What is required
Repeat, word for word and with nothing added, each line from the one containing "The width and height of the screenshot is (624, 585)." to the final line of the data, keeping both ends. Pictures are not part of the copy.

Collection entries
___
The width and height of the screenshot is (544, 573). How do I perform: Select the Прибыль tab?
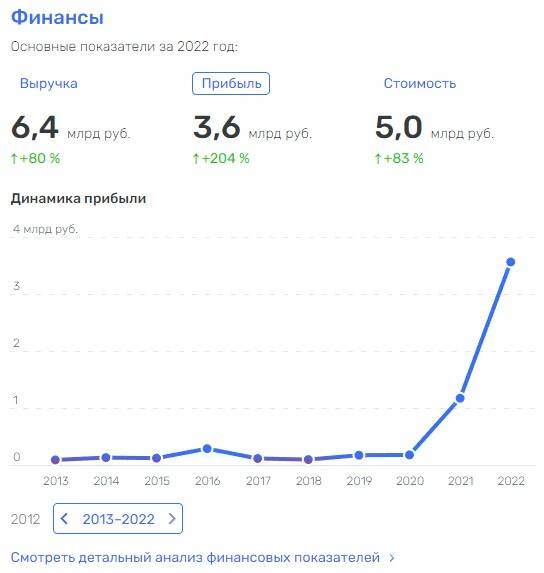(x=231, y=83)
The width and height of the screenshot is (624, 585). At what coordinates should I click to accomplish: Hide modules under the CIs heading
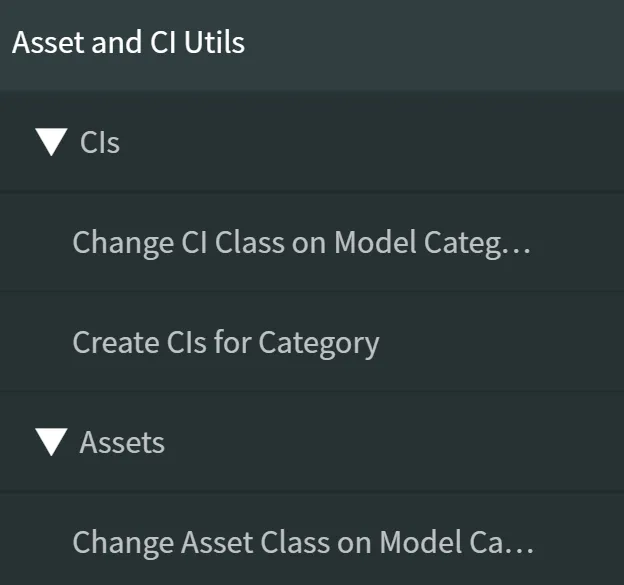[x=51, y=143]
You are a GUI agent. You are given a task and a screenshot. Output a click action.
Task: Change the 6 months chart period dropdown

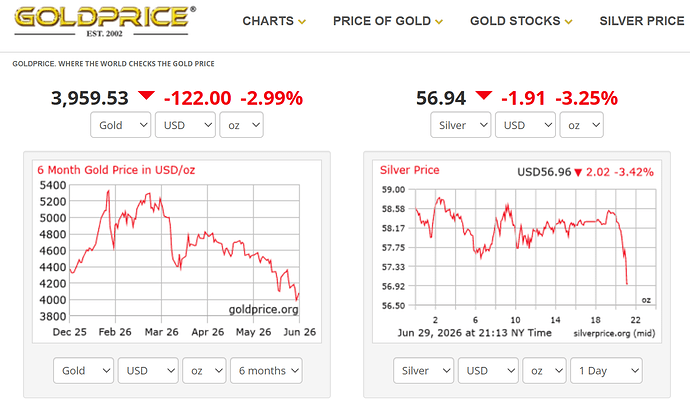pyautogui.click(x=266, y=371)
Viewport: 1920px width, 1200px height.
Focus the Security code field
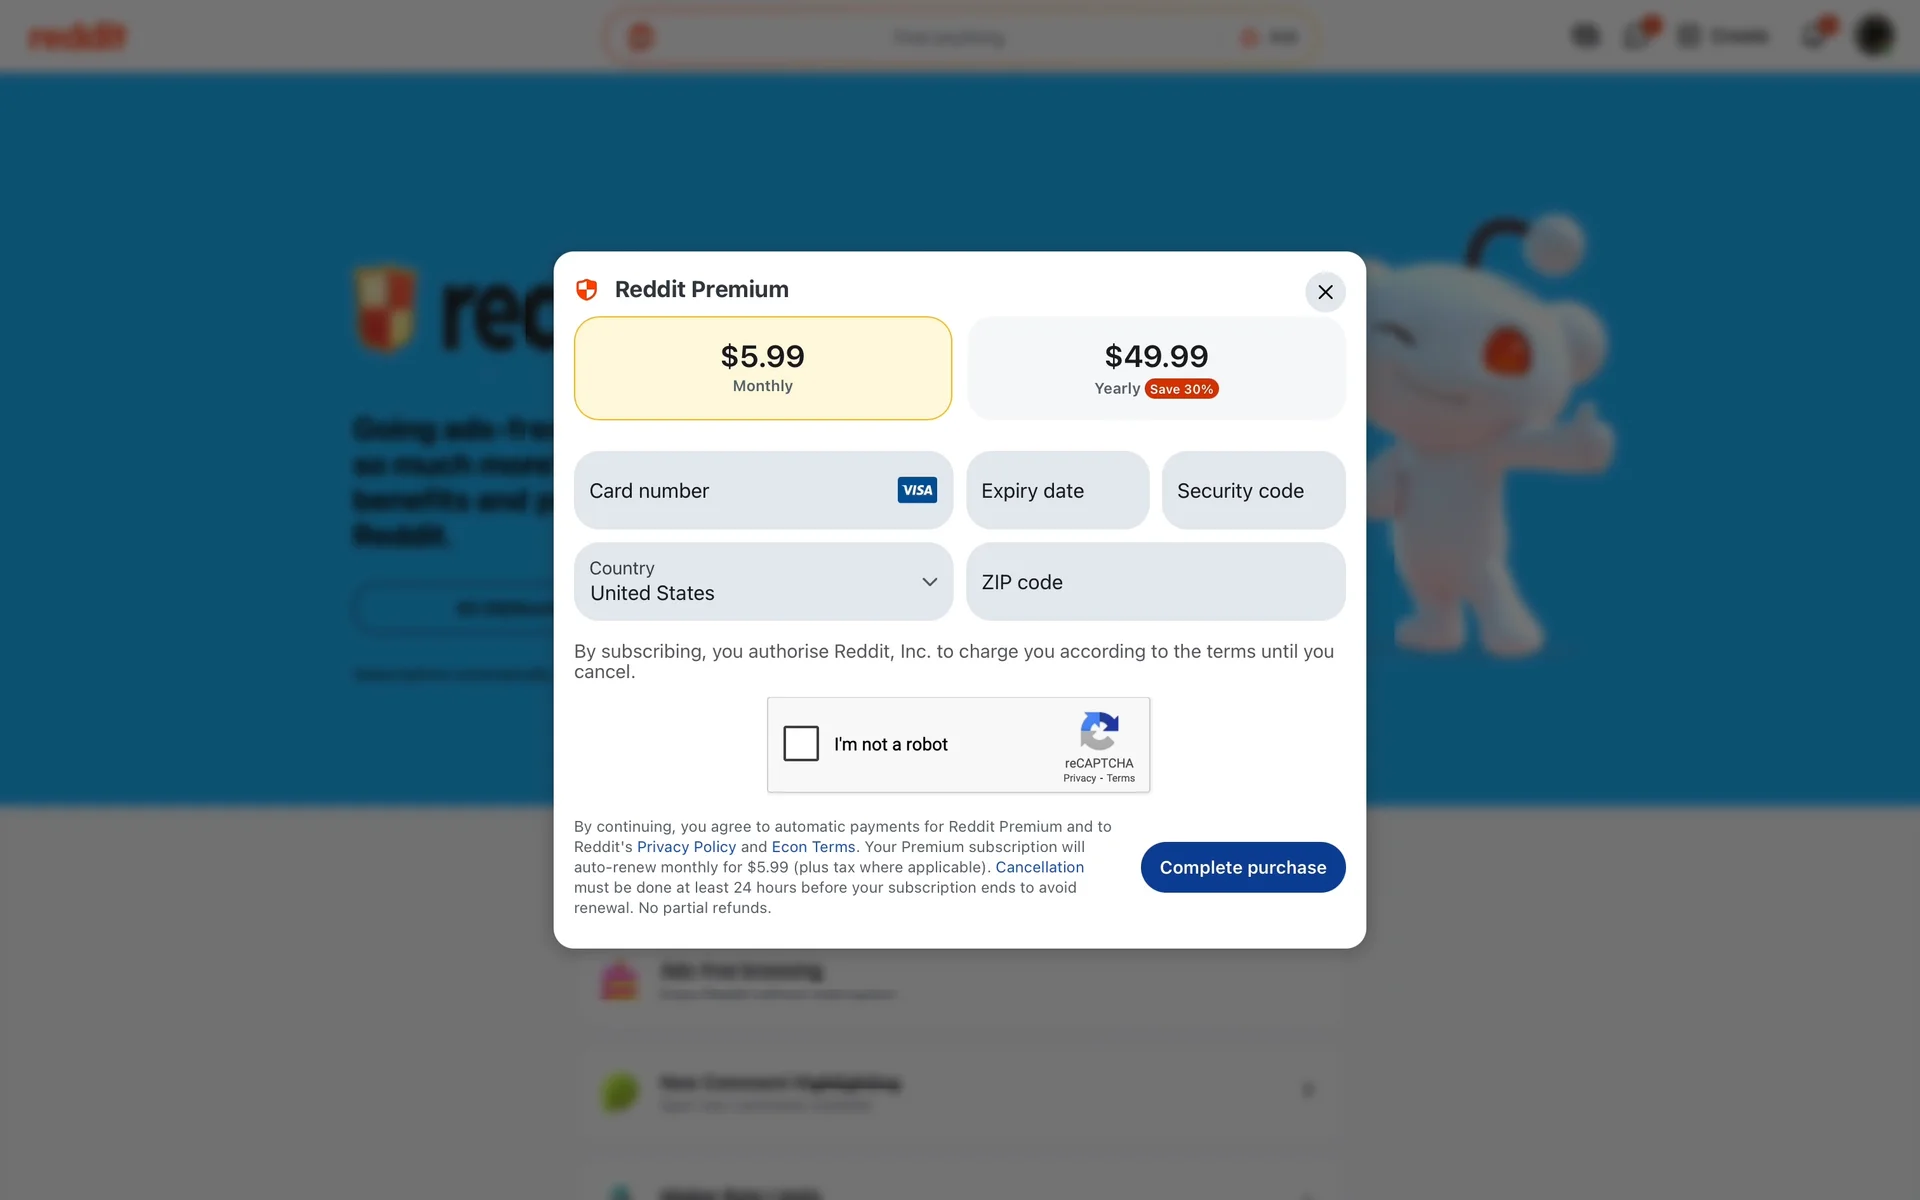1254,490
___
Solution to this task
The width and height of the screenshot is (624, 585). At what coordinates should I click to accomplish: Hide modules under the CIs heading
[x=51, y=143]
You are a GUI agent. You are given a task and a screenshot. Output a click action.
Task: Change the 6 months chart period dropdown

pyautogui.click(x=266, y=371)
Viewport: 1920px width, 1200px height.
Focus the Security code field
1254,490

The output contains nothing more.